Euclid is now the single largest high-performance computing (HPC) cluster at UW-Madison. Created by a partnership of several campus departments, it offers almost 2,100 computer cores in 261 servers that are closely coupled by a high-speed network. This affords a peak theoretical performance of about 19 Teraflops, a level beyond that provided by about 1,000 typical desktop computers.
With Euclid, a researcher could use all of the cluster’s available power at once to run parallel jobs on large numbers of processors. High-speed transfer of large datasets and files among individual servers could exploit up to 10 gigabits per second of bandwidth, or 10 times more bandwidth than most typical interconnects now used on campus.
A key technology of the Euclid cluster is the connection among its various servers. A high-bandwidth, low-latency interconnect (10 GigE) tightly couples all 261 servers, which helps to broaden the possibilities for parallel computing to a large number of cores. Euclid enables one to benchmark 10 GigE networks, facilitating campus research in such areas as weather modeling, high-energy physics, bioinformatics and materials design.

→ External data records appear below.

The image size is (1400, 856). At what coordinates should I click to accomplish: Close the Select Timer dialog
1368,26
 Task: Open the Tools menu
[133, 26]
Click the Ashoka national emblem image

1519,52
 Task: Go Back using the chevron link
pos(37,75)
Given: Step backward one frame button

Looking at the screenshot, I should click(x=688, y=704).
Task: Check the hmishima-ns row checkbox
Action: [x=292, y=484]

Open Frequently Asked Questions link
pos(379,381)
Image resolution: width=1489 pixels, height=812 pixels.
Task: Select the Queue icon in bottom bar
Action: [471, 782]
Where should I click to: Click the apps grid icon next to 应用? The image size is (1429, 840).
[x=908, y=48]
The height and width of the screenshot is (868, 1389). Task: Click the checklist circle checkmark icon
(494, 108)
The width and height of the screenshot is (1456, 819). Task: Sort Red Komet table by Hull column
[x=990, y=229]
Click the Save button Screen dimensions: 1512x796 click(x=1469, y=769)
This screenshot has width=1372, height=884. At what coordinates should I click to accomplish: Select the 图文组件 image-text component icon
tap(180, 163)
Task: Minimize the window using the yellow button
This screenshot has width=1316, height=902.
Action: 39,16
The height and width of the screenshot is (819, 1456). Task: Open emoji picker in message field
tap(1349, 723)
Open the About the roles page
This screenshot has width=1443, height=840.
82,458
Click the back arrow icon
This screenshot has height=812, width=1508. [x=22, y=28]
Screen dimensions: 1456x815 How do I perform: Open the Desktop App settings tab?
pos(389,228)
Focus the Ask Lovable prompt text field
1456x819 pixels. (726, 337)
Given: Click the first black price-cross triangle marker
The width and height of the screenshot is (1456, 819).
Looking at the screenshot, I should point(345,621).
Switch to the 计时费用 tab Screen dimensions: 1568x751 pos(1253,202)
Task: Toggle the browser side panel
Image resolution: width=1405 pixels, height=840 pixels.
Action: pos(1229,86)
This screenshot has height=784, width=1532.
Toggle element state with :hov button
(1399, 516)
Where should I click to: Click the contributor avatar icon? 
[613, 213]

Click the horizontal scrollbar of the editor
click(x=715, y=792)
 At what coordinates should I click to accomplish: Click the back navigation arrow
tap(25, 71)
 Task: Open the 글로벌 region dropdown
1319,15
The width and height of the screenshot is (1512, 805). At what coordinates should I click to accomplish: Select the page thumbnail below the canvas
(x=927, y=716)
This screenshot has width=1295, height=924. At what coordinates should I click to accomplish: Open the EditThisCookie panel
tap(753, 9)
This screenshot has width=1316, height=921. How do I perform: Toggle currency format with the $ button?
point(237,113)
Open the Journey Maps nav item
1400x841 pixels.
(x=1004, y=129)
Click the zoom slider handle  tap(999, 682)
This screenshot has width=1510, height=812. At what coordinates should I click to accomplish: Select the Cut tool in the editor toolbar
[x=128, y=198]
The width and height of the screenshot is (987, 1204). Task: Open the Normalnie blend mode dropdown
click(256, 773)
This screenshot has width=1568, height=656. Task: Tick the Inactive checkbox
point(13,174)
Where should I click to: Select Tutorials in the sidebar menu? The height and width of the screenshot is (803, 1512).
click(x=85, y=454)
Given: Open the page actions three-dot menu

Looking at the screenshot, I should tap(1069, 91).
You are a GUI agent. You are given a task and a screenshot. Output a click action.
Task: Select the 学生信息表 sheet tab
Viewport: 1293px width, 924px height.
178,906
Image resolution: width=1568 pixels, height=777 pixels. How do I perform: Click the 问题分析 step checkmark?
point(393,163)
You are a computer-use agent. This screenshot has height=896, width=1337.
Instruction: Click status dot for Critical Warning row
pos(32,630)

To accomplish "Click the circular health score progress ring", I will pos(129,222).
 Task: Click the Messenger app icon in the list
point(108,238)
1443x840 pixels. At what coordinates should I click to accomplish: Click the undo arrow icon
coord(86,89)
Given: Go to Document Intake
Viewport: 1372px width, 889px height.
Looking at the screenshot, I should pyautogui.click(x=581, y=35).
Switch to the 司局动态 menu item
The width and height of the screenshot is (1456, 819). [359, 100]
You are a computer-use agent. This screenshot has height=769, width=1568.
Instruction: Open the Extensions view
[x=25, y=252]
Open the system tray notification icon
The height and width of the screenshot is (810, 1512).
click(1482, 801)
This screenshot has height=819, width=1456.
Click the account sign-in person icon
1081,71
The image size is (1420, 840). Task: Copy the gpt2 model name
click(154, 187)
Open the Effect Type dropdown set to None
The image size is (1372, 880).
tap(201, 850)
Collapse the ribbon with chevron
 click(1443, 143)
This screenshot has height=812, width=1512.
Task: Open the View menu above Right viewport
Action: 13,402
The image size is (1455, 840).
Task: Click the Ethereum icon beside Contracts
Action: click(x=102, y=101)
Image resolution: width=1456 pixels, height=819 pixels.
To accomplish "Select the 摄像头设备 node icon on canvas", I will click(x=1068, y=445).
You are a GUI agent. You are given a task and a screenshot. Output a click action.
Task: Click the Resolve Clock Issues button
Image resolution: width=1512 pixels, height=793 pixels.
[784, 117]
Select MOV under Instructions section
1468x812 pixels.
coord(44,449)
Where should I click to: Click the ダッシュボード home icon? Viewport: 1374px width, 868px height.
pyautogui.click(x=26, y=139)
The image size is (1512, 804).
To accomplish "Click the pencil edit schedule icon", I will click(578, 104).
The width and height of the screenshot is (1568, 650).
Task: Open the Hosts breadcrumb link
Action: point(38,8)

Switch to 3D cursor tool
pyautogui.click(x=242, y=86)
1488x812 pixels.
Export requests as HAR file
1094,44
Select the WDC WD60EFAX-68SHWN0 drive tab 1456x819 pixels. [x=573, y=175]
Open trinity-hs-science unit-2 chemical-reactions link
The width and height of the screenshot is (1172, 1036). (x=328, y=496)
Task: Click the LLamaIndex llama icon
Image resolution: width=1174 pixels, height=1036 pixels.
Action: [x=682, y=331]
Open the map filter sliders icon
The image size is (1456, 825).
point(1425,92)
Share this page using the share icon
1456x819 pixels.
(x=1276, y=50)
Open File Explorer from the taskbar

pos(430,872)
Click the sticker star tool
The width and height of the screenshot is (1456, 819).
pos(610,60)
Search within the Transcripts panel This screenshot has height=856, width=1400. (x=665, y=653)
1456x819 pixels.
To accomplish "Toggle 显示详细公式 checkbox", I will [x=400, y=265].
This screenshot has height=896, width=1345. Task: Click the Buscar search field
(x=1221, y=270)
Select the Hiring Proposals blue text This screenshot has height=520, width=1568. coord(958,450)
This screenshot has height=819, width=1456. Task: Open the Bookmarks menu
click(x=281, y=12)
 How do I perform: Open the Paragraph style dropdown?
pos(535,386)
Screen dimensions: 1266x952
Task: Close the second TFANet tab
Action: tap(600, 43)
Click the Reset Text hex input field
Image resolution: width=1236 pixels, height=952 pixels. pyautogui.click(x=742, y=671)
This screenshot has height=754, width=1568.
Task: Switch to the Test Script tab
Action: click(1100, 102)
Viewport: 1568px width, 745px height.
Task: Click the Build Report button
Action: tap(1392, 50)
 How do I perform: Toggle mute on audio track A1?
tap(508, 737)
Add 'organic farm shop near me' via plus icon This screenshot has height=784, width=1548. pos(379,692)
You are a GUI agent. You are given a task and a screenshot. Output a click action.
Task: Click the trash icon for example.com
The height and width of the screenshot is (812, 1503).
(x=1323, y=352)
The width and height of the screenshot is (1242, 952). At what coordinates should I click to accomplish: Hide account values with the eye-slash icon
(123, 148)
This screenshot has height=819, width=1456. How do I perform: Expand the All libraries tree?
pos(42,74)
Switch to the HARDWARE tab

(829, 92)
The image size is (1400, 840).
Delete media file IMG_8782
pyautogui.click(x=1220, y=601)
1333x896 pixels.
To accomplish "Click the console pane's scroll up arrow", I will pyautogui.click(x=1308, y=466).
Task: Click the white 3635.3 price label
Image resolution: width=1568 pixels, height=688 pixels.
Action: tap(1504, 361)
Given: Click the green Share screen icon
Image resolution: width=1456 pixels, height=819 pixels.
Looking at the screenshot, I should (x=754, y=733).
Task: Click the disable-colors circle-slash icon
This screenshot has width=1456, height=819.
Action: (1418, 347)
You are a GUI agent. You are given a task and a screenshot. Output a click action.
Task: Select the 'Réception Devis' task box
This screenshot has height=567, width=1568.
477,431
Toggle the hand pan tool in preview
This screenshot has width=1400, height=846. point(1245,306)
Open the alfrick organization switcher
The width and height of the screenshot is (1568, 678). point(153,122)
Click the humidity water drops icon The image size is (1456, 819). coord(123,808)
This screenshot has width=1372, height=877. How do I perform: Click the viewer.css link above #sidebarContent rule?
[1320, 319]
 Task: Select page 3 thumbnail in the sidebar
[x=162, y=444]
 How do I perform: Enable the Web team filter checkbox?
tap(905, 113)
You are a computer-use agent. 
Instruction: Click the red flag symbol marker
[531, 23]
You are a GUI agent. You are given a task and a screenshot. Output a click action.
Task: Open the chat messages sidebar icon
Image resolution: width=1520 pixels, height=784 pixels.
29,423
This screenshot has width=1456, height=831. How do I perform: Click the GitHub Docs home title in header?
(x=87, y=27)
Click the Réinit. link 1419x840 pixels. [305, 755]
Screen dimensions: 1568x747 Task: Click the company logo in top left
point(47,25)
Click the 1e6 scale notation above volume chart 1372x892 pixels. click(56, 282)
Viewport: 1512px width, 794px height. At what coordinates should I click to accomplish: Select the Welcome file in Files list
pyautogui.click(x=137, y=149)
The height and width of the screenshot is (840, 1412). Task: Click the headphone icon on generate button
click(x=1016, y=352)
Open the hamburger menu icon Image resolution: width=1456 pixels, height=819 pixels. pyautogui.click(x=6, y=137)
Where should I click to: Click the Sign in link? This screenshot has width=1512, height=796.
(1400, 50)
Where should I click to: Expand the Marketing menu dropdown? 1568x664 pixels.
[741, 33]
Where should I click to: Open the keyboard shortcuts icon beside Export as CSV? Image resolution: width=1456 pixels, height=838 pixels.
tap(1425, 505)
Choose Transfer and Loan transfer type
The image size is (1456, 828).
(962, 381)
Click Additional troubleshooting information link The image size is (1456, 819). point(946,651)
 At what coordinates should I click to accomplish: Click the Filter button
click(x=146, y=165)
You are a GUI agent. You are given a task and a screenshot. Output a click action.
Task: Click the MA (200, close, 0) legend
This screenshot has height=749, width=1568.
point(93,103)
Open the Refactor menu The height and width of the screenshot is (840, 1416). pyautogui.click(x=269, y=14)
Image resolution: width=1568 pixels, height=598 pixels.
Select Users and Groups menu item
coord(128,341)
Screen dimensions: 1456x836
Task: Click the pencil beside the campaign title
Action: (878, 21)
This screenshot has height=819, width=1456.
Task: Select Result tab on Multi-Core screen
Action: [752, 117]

A research group led by professor Manos Mavrikakis is the primary user of Euclid, applying the cluster’s massive computing power to problems on the frontiers of catalysis and materials science. Their research uses computational chemistry approaches to improve engineering practice in many areas. These include the design of novel catalysts for more efficient chemical processing, for generating energy, and for preventing pollution. The group is part of several international, multidisciplinary collaborations investigating the next generation of catalytic materials. Research performed in Mavrikakis’s group was recently published in Science, 329, 1633 (2010).
The UW Center for High Throughput Computing (CHTC) is exploring ways to amplify the investment in Euclid by offering the cluster to others on campus whenever it is not needed by the primary user group. CHTC, led by computer sciences professor Miron Livny, will provide access to Euclid via Condor, a distributed-computing technology that enables large numbers of scientists to share and manage computing resources.
The addition of the Euclid cluster extends Condor’s ability to provide high-throughput computing capabilities to high-performance computing. Todd Tannenbaum and Kenneth Hahn of CHTC lead the Condor component of the Euclid cluster; and Rahul Nabar of the Department of Chemical and Biological Engineering led the Euclid team in this effort. Benchmarking and further performance tuning is now in progress. Euclid also has instructional uses. Engineering students at UW-Madison, for example, will be able to use the cluster in HPC applications.
More than nine months of planning went into the detailed design and technology evaluation of the Euclid cluster. Contributing vendors included Dell, Cisco, Chelsio and APC. Funding for the project was provided by Department of Chemical and Biological Engineering, College of Engineering, CHTC, Wisconsin Alumni Research Foundation, UW-Madison Graduate School, and the Division of Information Technology (DoIT). Hideko Mills of DoIT, who also serves as manager of IT research infrastructure in the CIO’s office, played a key role in the design and commissioning of the Euclid cluster.
The Euclid cluster is hosted by the CHTC and housed within its data center.